Models (1-6) don't exhaust all the possible models used in Statistics, but they do help classify the vast majority of problems currently being studied and do help us fix ideas and suggest topics for future posts. In the next post, my intention is to start with model (1) and describe the different types of distributions one typically finds in E and introduce some interesting approaches to determining the probable distribution of your data. These approaches differ from the typical null-hypothesis testing (NHT) approach (here) where you are required to test whether your data are normally distribution (Step 3, Testing Assumptions) before proceeding with conventional statistical tests (a topic I will also cover in a future post).

Finally, returning to the problem of hierarchical linear models (HLMs), the subscript i was introduced in models (1-6) because there is a hierarchical form of each model, not just model (3). The essential idea in HLMs (see my earlier post here) is that the unit of analysis is a hierarchical system with separate subpopulations (e.g., students, classrooms, hospitals, patients, countries, regions, etc.). Aspects of the subpopulations could be described by any of the models above. The area of multi-model inference (MMI) provides a more flexible approach to HLMs and solves the problems introduced by Simpson's paradox (described in an earlier post here).

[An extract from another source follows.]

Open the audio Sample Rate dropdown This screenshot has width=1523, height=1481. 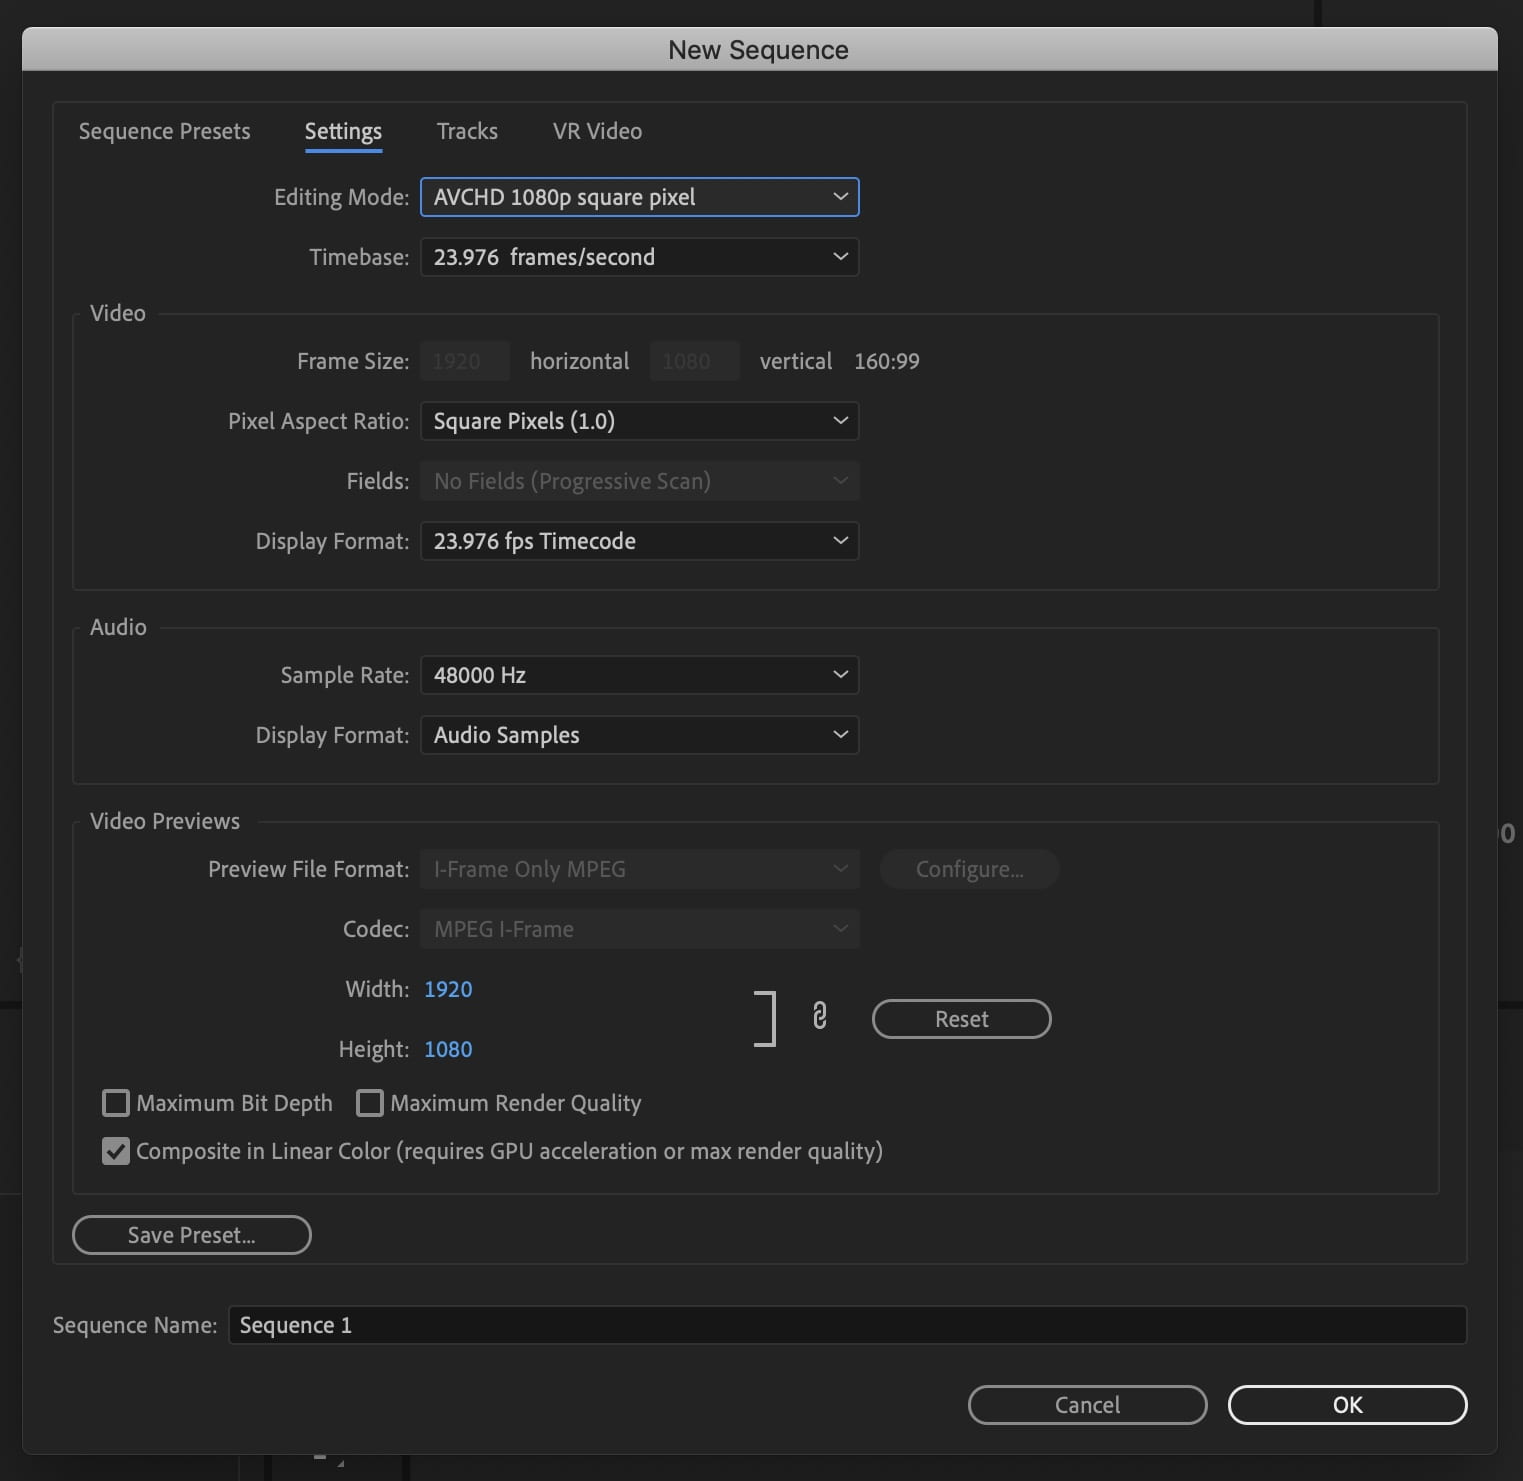[x=640, y=675]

MMI can be used successfully to determine an appropriate distribution for your data and help avoid the dead-end of NHT assumption testing. I'll cover the MMI approach to Equation (1) above in the next post. The important take away for this post is that determining the class or classes of models that are appropriate to your research question will help determine the appropriate type of analysis and types of assumptions that have to be made to complete the analysis.